In general I agree with MJ regarding an aggressive serration feature.

If a blade features a partial serration this aspect of the blade leans heavily toward a utilitarian assist.

However, a full serration such as the Spyderco Civilian - one of my favored offensive carry folding knives since it became available - offers an exceptionally aggressive CQB platform bladewise.
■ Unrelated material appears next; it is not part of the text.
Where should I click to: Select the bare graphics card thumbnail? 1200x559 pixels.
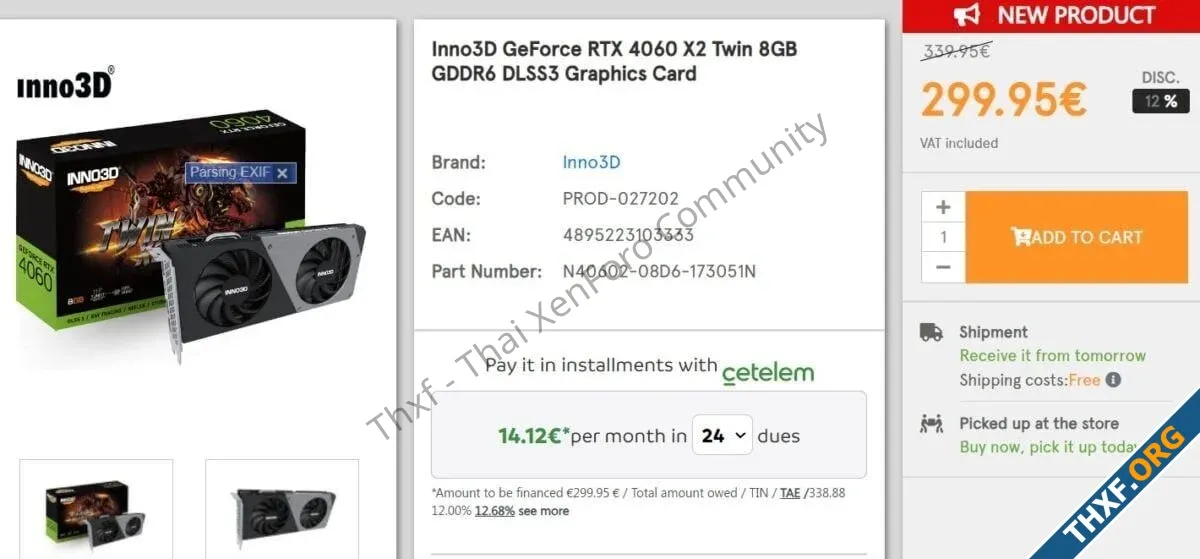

Targeting is likewise a prime intellectual and training priority. Again, a knife like the Civilian should be targeted against the back of the neck, full face and throat, and the wrists/fingers/palm and back of hands. Seriously impair or destroy an opponent's ability to grasp a weapon or provide adequate empty hand defense/offense...destroy his vision...remove the heart's ability to successfully pump oxygen rich blood under immense pressure (blood pressure raised during confrontation) to the brain by slashing/tearing the sides and front of the throat...and all of this in less than 3-5 seconds (the element of surprise) brings a confrontation to an end.

Adapt a full serration to a Spyderco knife such as the Rescue model - misleading both in appearance and design intent/marketing - and you have inserted the art of deception regarding the weapon itself.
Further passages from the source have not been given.